▶ _PROBLEM TO SOLVE_
The copy must run from the first line of the entries below through the line containing "Open the Filtreler ve Etiketler tab", restated word for word, with pictures left out.

Saved data entries
********************

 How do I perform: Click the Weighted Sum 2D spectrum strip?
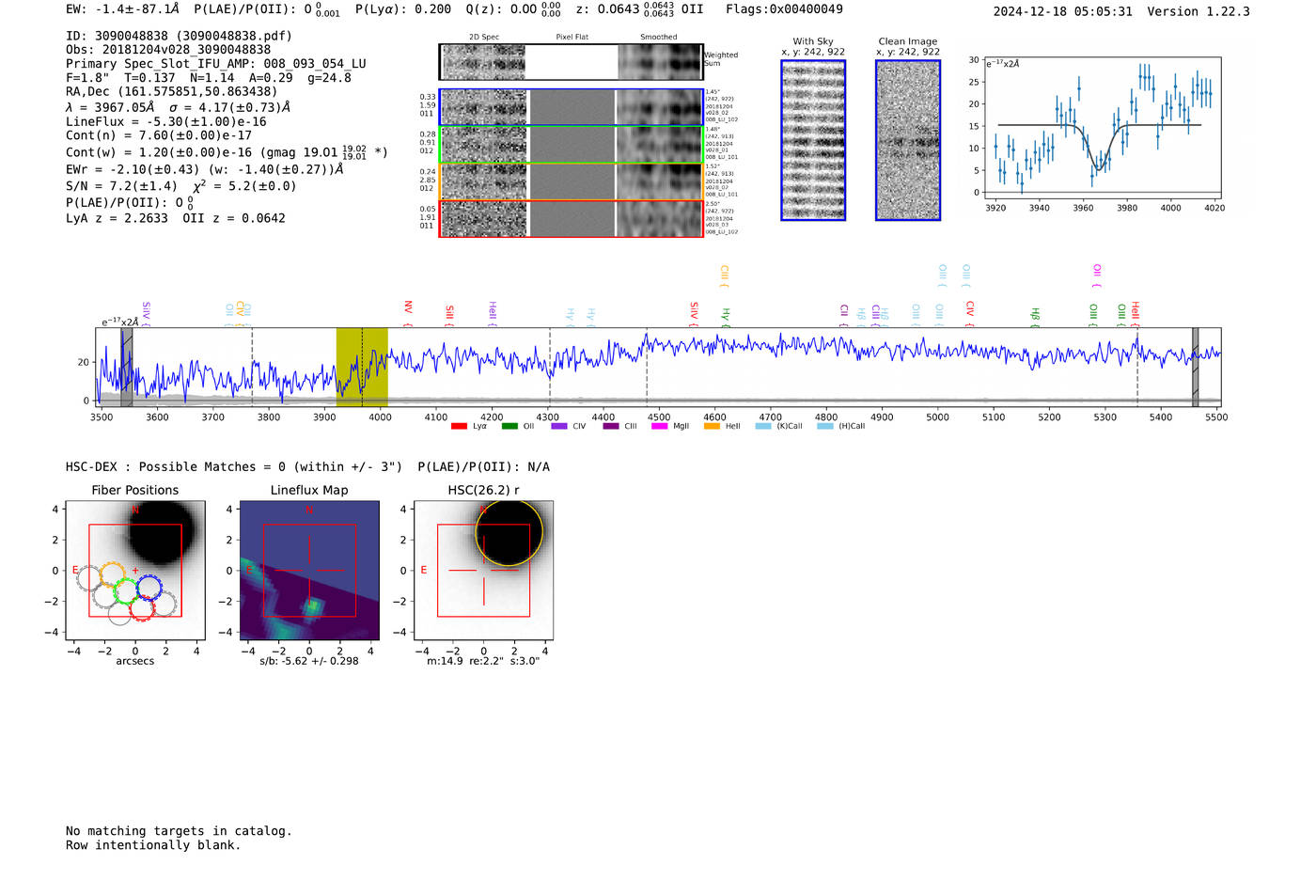point(571,62)
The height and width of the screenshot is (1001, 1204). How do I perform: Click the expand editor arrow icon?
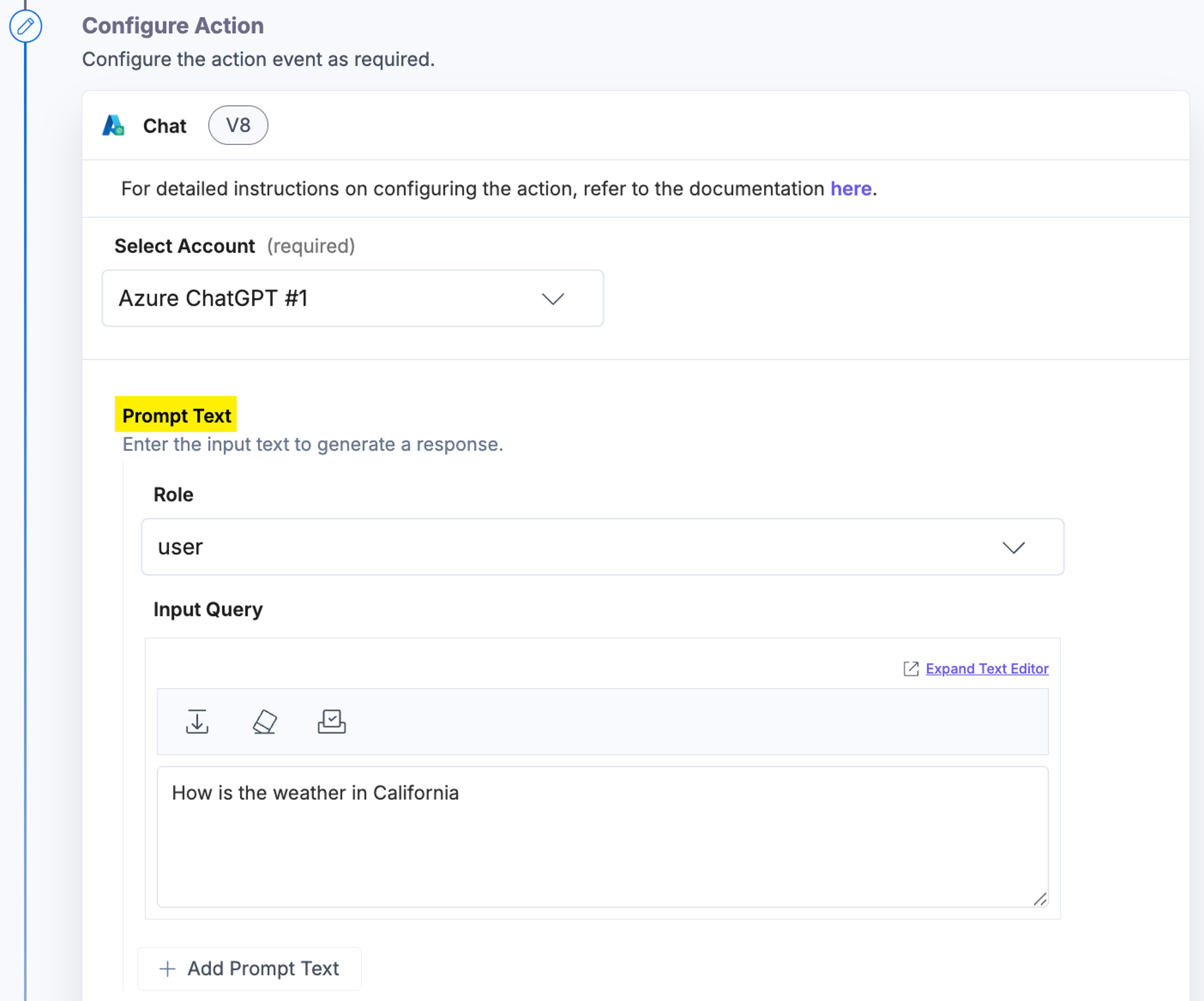[911, 669]
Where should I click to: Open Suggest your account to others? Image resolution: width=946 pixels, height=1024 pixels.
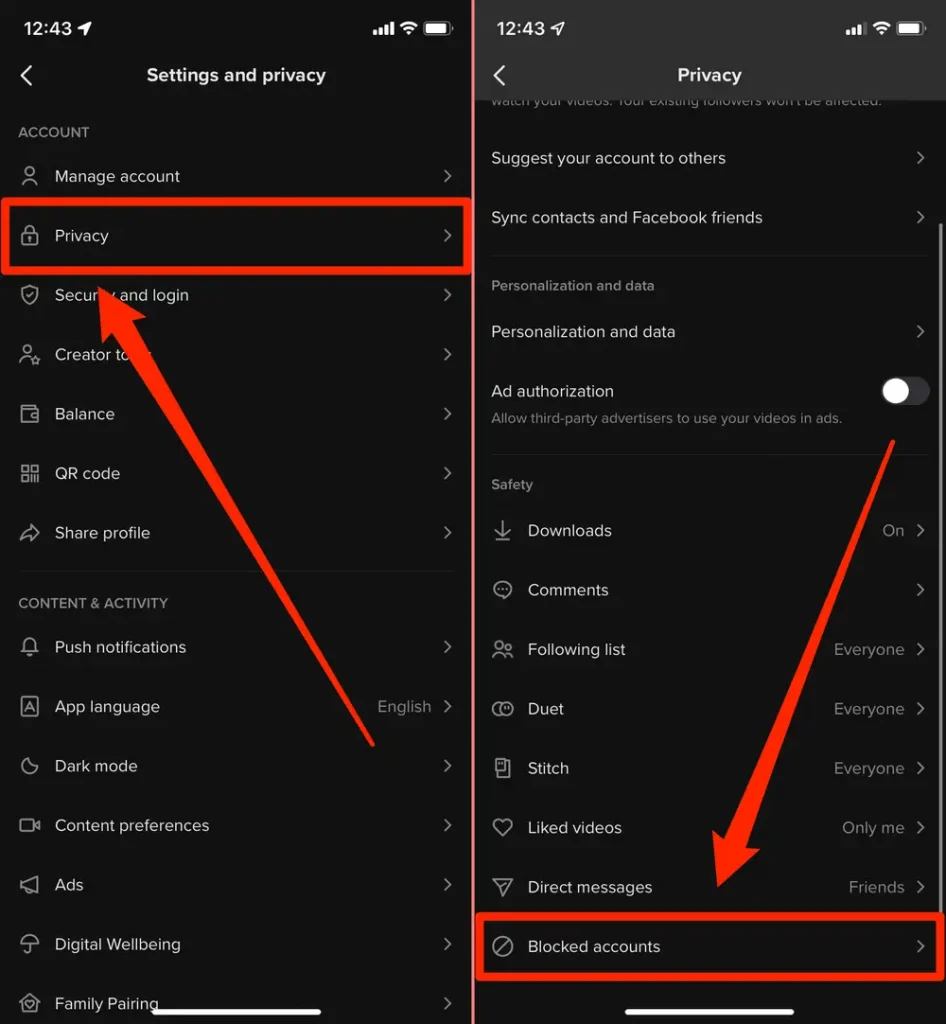pos(708,158)
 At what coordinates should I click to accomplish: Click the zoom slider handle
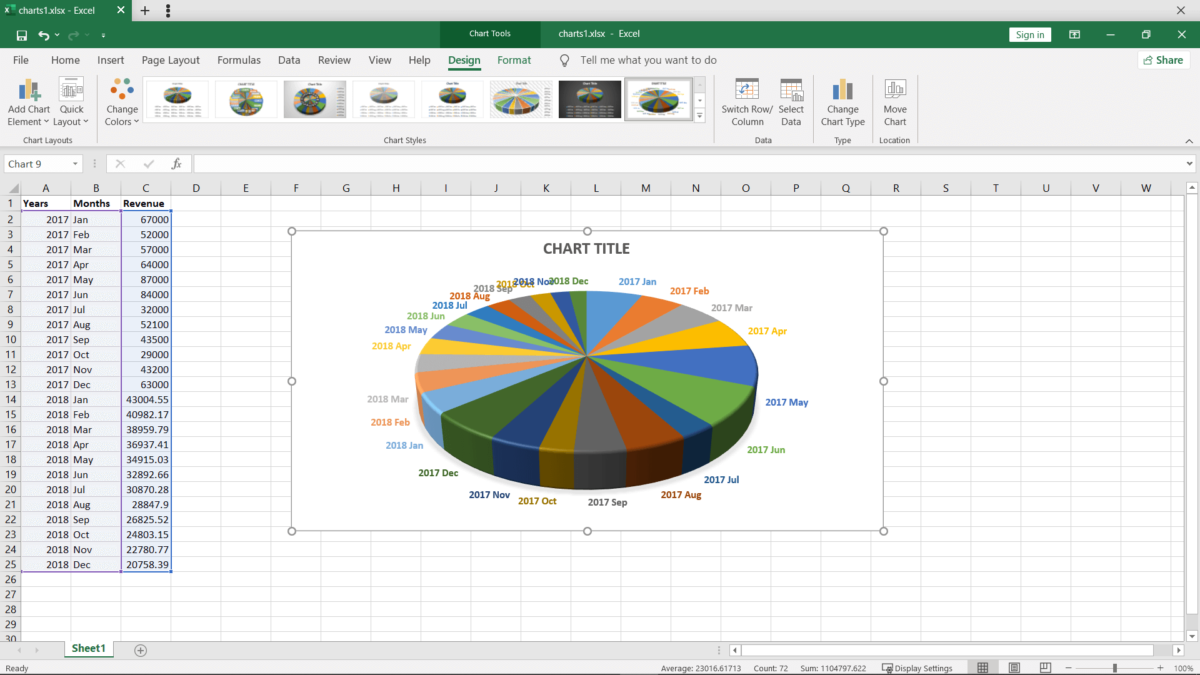[x=1115, y=668]
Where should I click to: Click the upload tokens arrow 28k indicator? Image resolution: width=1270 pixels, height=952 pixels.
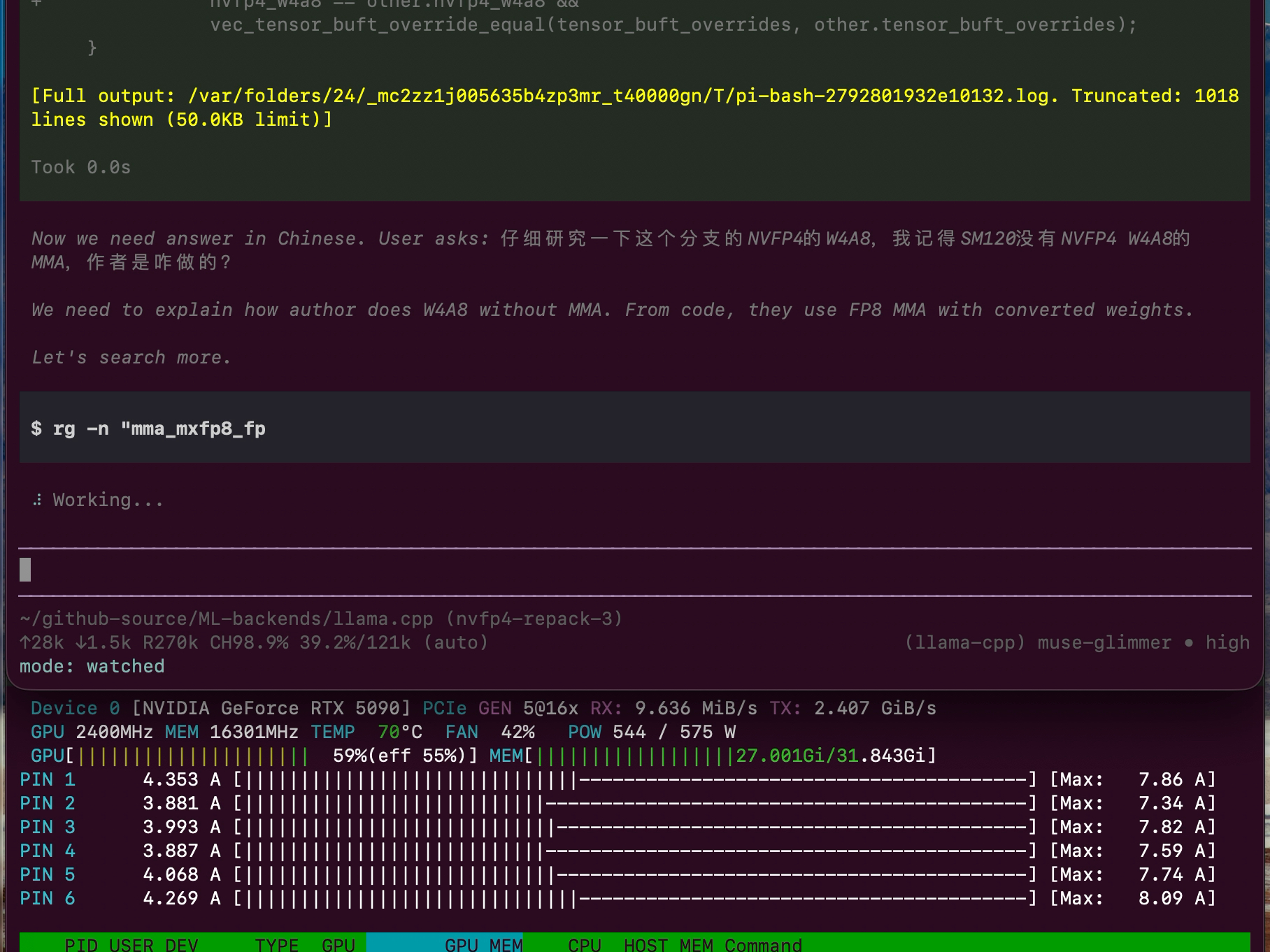42,642
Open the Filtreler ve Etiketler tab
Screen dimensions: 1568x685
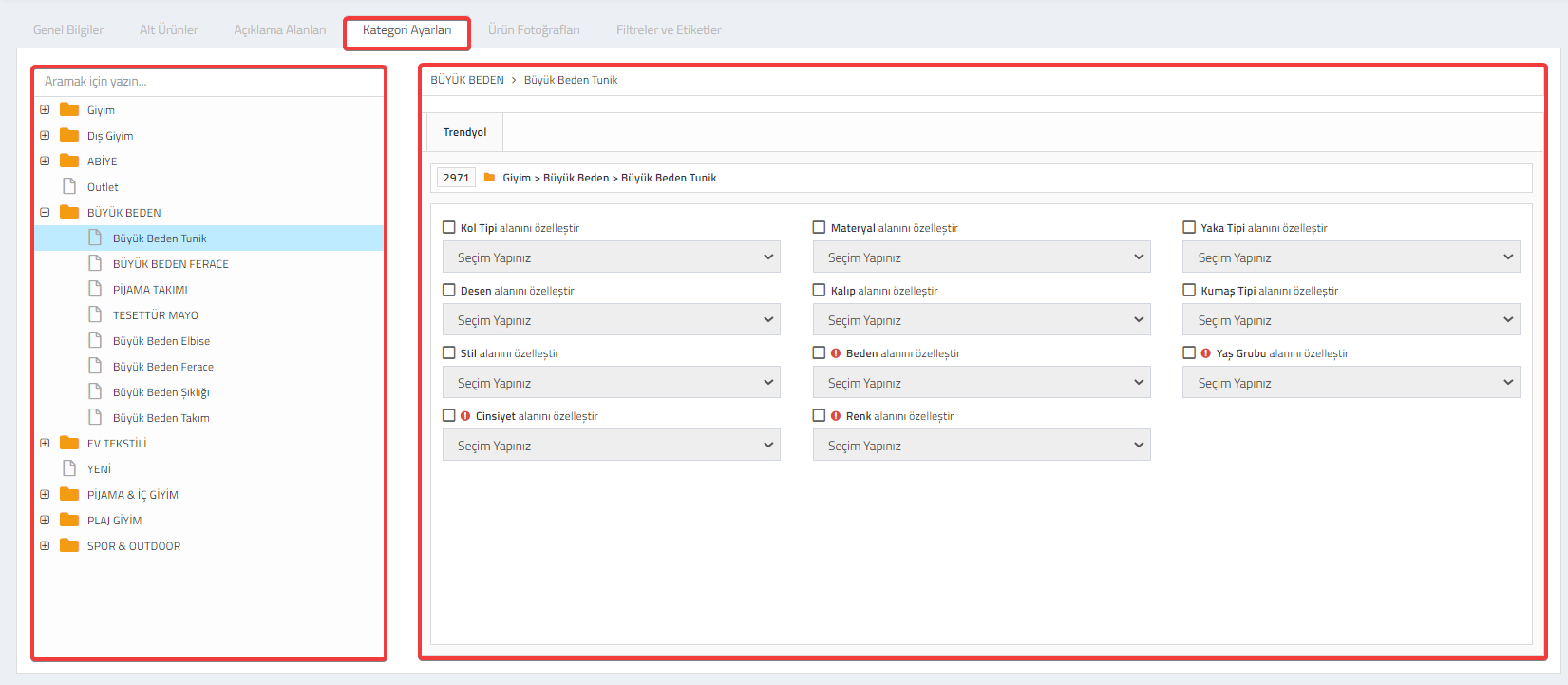pyautogui.click(x=669, y=29)
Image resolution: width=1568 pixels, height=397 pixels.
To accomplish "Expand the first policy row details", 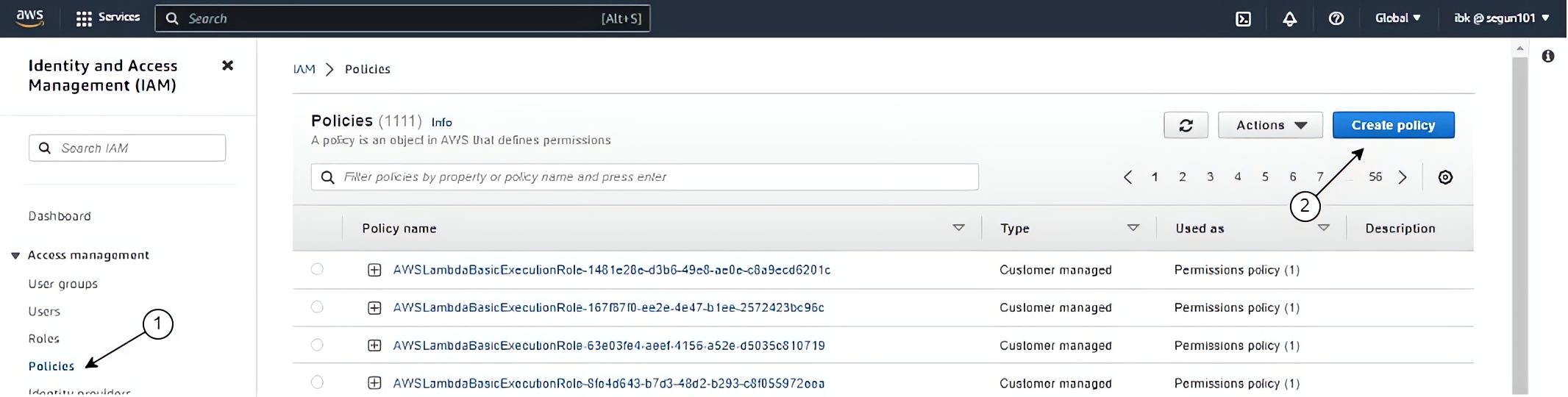I will [x=374, y=270].
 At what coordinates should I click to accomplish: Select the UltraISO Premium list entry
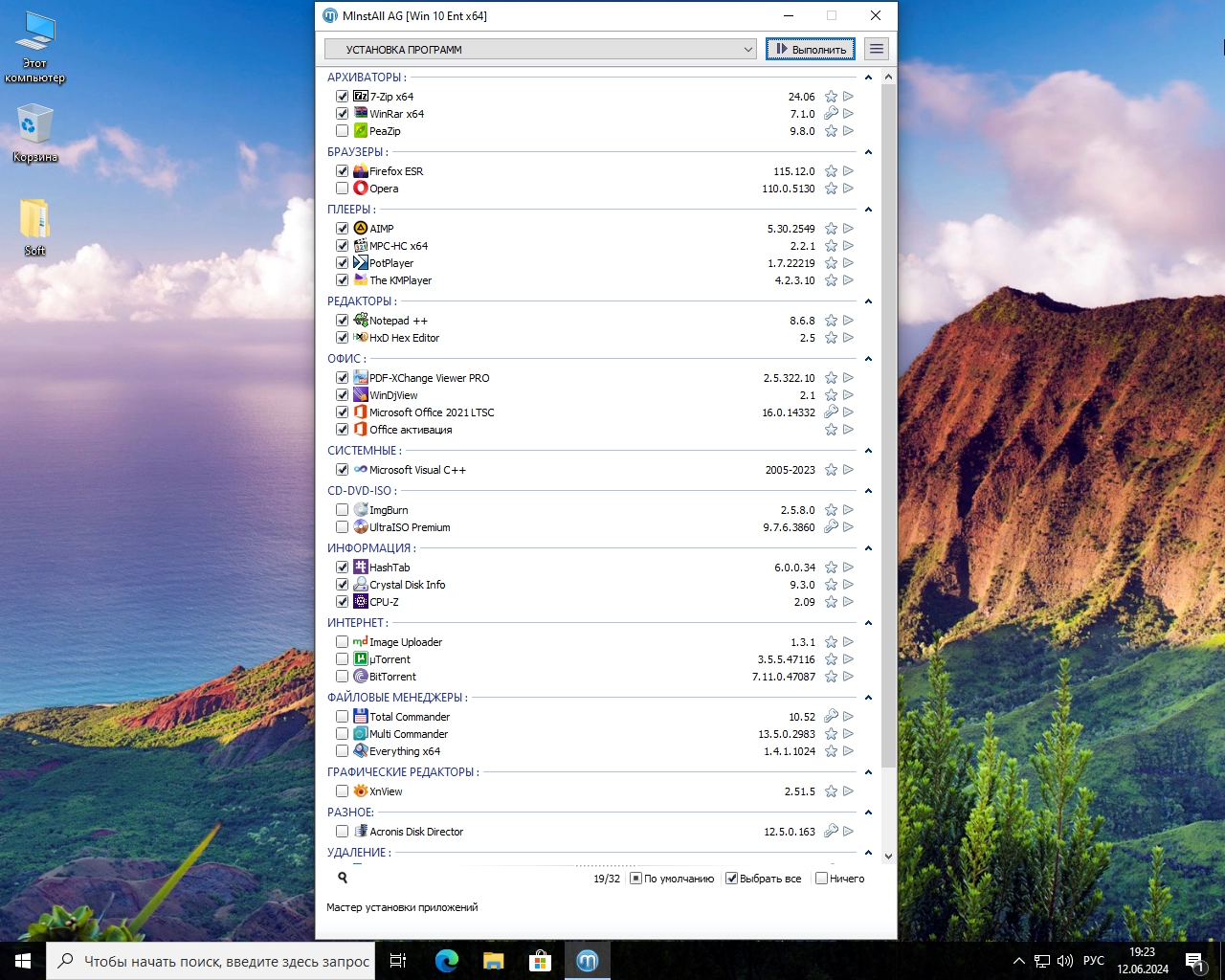[410, 527]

********************

▶ _RESULT FOR THIS TASK_
 How do I perform: Click the Weighted Sum 2D spectrum strip?
point(571,62)
The height and width of the screenshot is (1001, 1204). How do I perform: Click the expand editor arrow icon?
[911, 669]
Where should I click to: Open Suggest your account to others? Image resolution: width=946 pixels, height=1024 pixels.
pos(708,158)
 At what coordinates should I click to accomplish: Click the zoom slider handle
[x=1115, y=668]
Where should I click to: Click the upload tokens arrow 28k indicator? Image resolution: width=1270 pixels, height=952 pixels.
42,642
Open the Filtreler ve Etiketler tab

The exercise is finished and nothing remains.